Cisco Cloud ACI runs natively in public clouds and delivers the following key capabilities:
Automated and secure hybrid connectivity through unified management. Through a single pane of glass (ACI Multi-Site Orchestrator), users can configure inter-site connectivity, define policies, and monitor the health of network infrastructure across hybrid environments. Inter-site connectivity includes (i) An underlay network for IP reachability (IPsec VPN over the Internet, or through AWS Direct Connect*) and (ii) an overlay network between the on-premises and cloud sites that runs BGP EVPN as its control plane and uses VXLAN encapsulation and tunneling as its data plane.
Enable consistent security posture, governance, and compliance through a common policy abstraction. Cisco ACI on AWS uses group-based network and security policy models.Cloud ACI translates ACI policies into cloud-native policy constructs. The logical network constructs of Cisco ACI (tenants, VRFs, endpoint groups (EPGs), and contracts etc) translate into AWS networking constructs (user accounts, Virtual Private Cloud (VPC), and security groups, plus security group rules and network access-control lists etc.). This enables consistent network segmentation, access control, and isolation across hybrid deployments.
Enable elasticity for resources across on-premises data center and public cloud. Enable secure workload mobility and preserve the application policies, network segmentation, and identity of the workload (IP mobility*).
Facilitate workload migration across hybrid environments. Enable secure workload mobility and preserve the application policies, network segmentation, and identity of the workload (IP mobility*).

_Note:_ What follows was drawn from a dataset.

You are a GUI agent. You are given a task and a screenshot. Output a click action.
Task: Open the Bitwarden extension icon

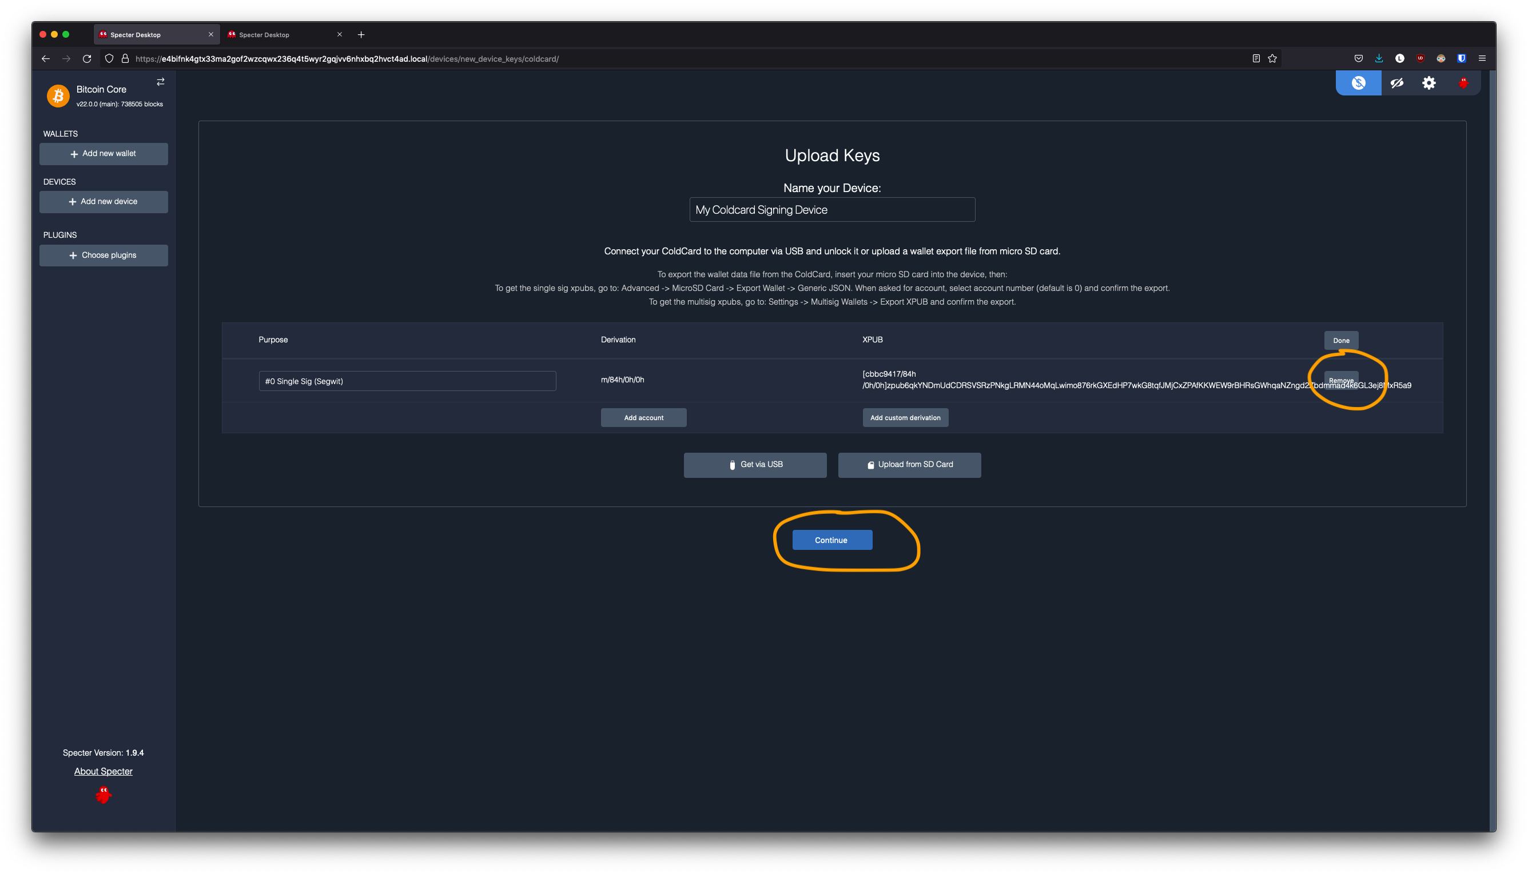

Enable business continuity and disaster recovery. Allow organizations to maintain or quickly resume mission-critical applications using a back-up and recovery site in the public cloud.
What makes Cisco’s Cloud ACI different and relevant for you
Cloud ACI provides a common policy abstraction and consumes AWS public APIs to deliver policy consistency and segmentation. As such, Cloud ACI is not confined to bare-metal instances in AWS and does not require deployment of agents in cloud workloads to achieve segmentation.
With Cisco ACI, customers can carry all their network and security policies across data centers, colocations, and clouds. Cisco ACI automates cross-domain service chaining of application traffic across physical and virtual L4-L7 devices to scale, and seamlessly integrates bare-metal servers, virtual machines, and containers under a single policy framework.
Cisco ACI also has the industry’s broadest tech-partner ecoysystem and integrates with a variety of solutions ranging from Cisco AppDynamics, CloudCenter to F5, ServiceNow, Splunk, SevOne, and Datadog. Customers can leverage widely adopted tools such as Terraform and Ansible to achieve end-to-end workflow-based automation. AWS customers can tap into the rich cross-silo insights through ACI integrations with AWS technologies like Amazon CloudWatch* and Amazon Simple Notification Service (Amazon SNS)* to fine tune the network for better throughput, latency, path selection, security and cost optimization.
Have ACI Anywhere with Cloud ACI on AWS
As the industry’s most deployed, open SDN platform, Cisco delivers advanced capabilities on AWS and simplifies multicloud deployments with Cisco Cloud ACI. With the Cloud ACI architecture, customers and analysts see the benefit of seamless layer-in policy consistency, operational simplicity and the flexibility to leverage services offered by public clouds.
“ESG Research validates that companies are increasingly adopting a hybrid cloud approach to deliver the best service for their customers. In fact, many are adopting a Multicloud policy” says Bob Laliberte, Practice Director and Senior Analyst with the Enterprise Strategy Group. “However, these distributed compute environments create significant management complexity. Cisco ACI Anywhere, and more specifically, Cloud ACI on AWS is helping to consolidate and simplify management across the on-premises data center and the popular AWS cloud environment, something that we expect will be well received by all market segments.”